◆ **Exercise**:
An exact copy of the entries is required, with every image omitted.

+++ Record extracts

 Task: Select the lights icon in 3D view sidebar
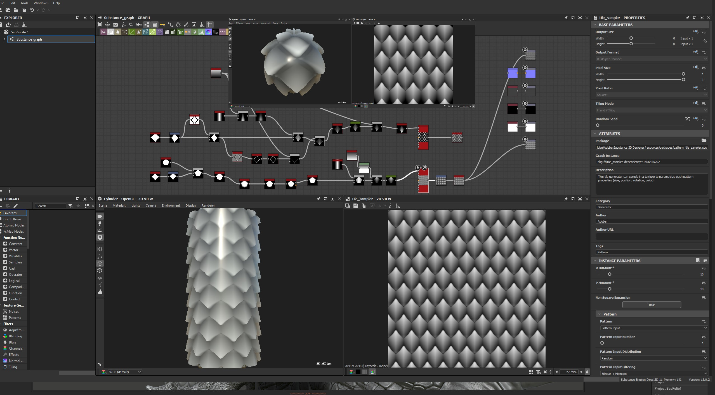click(100, 223)
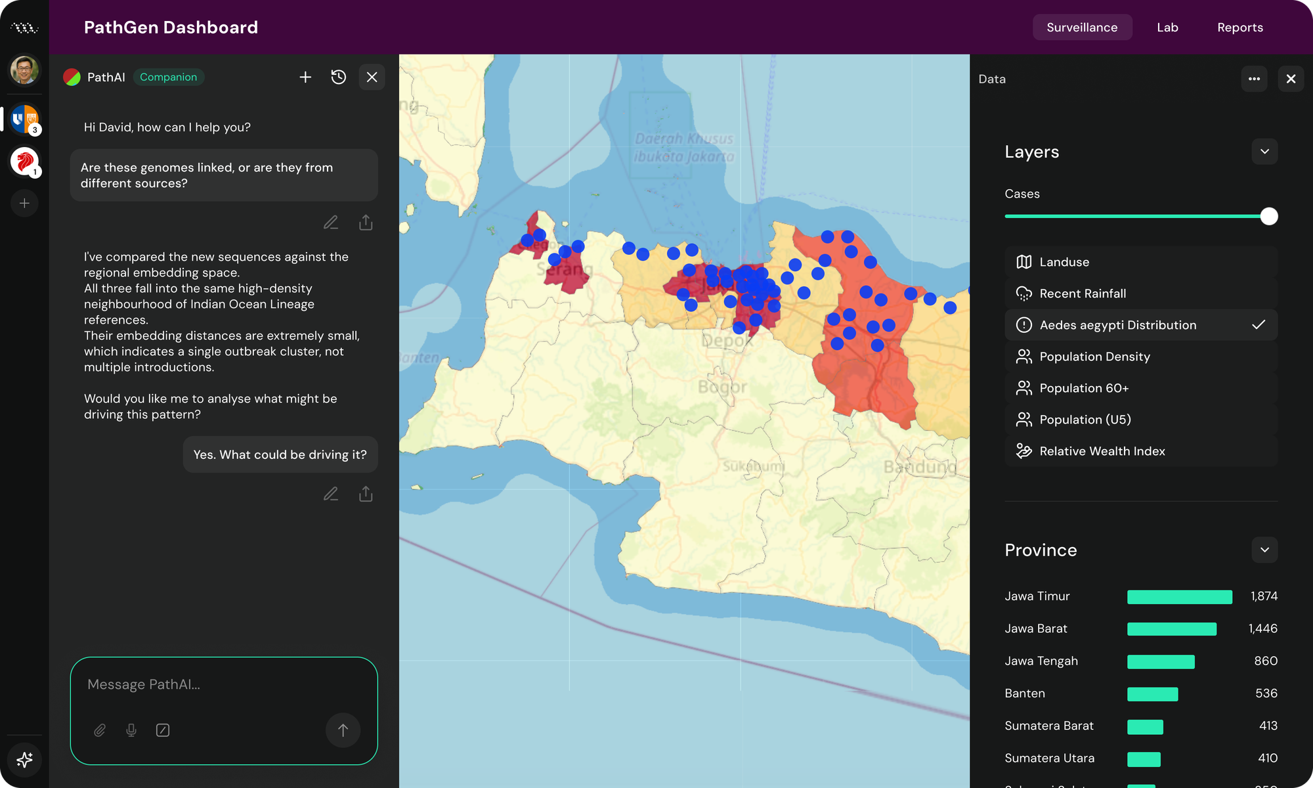Toggle Aedes aegypti Distribution layer off
This screenshot has width=1313, height=788.
pyautogui.click(x=1141, y=325)
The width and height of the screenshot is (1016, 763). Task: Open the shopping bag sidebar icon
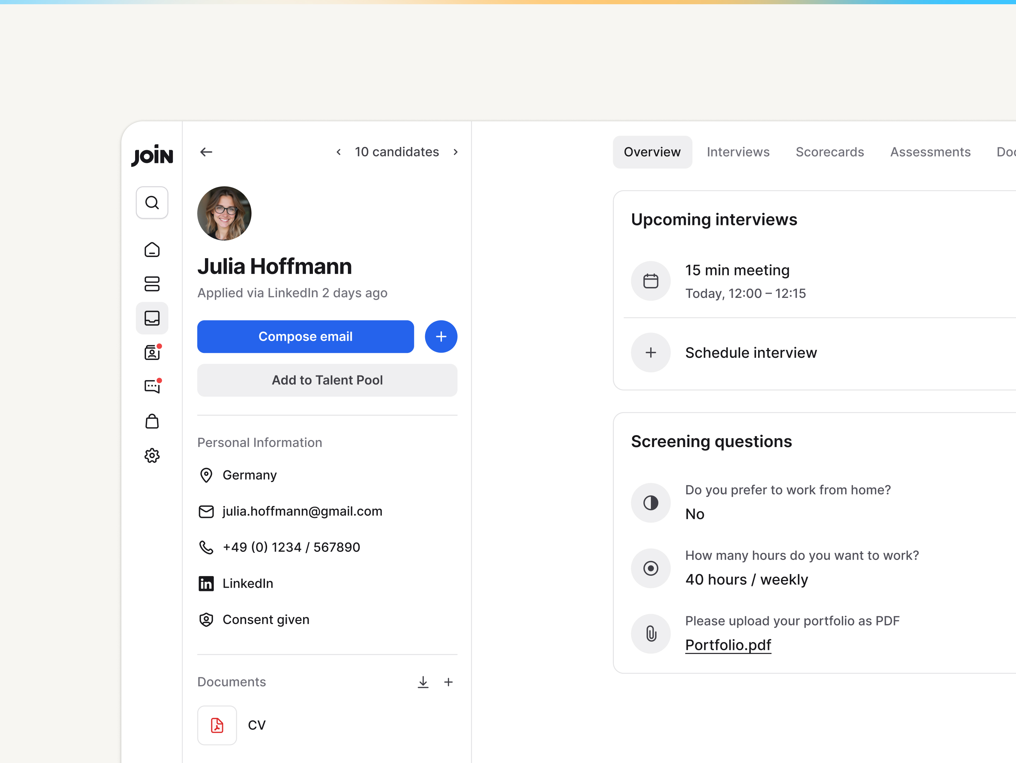pos(152,421)
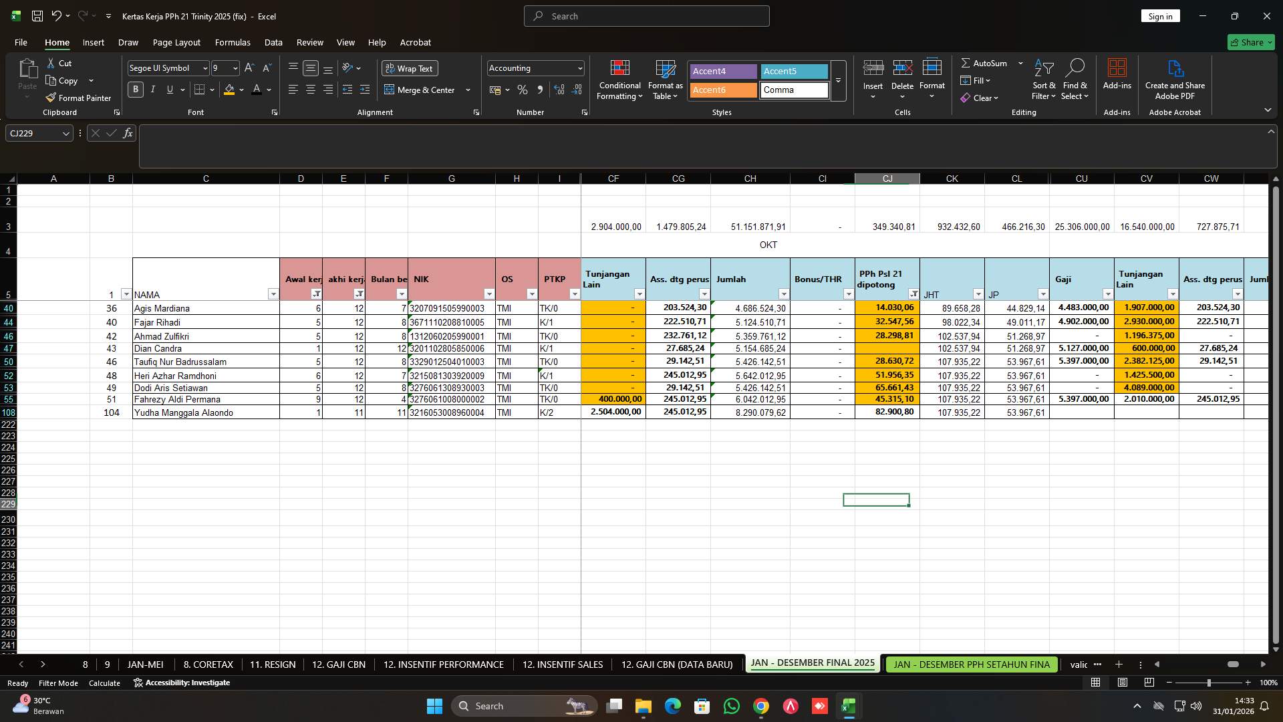Select the Format as Table tool

(664, 80)
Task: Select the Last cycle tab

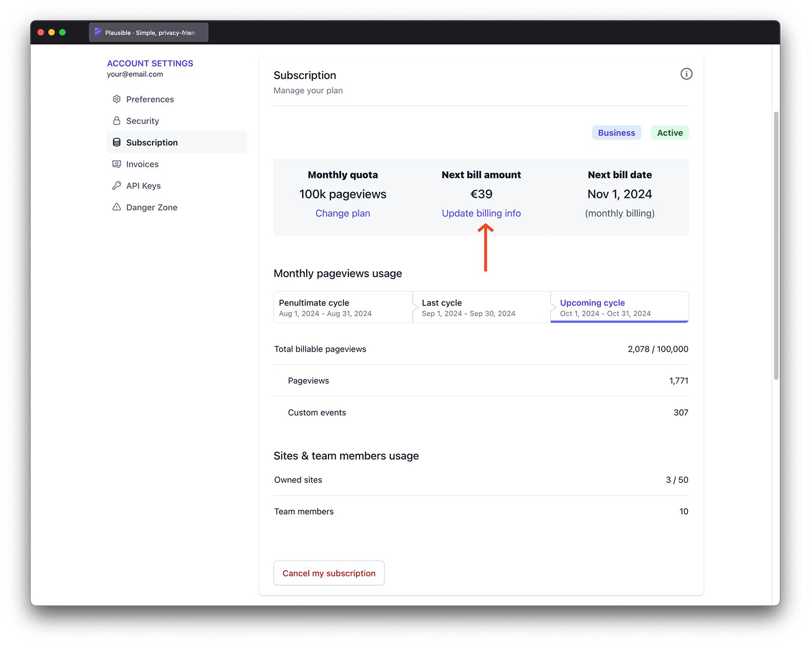Action: pos(481,307)
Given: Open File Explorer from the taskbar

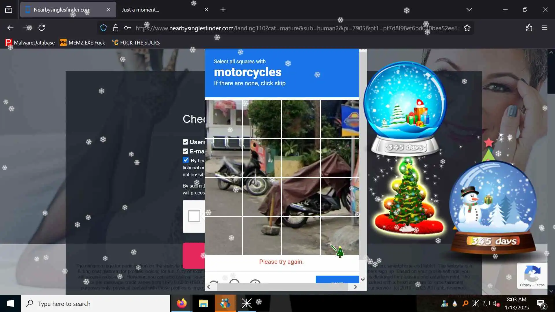Looking at the screenshot, I should tap(204, 303).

++++++

◆ **Result**:
 Task: Select the lights icon in 3D view sidebar
click(100, 223)
Toggle Aedes aegypti Distribution layer off
This screenshot has width=1313, height=788.
pyautogui.click(x=1141, y=325)
The width and height of the screenshot is (1016, 763). Task: Open the shopping bag sidebar icon
pos(152,421)
Select the Format as Table tool

(664, 80)
Task: Select the Last cycle tab

Action: pos(481,307)
Given: Open File Explorer from the taskbar

Looking at the screenshot, I should tap(204, 303).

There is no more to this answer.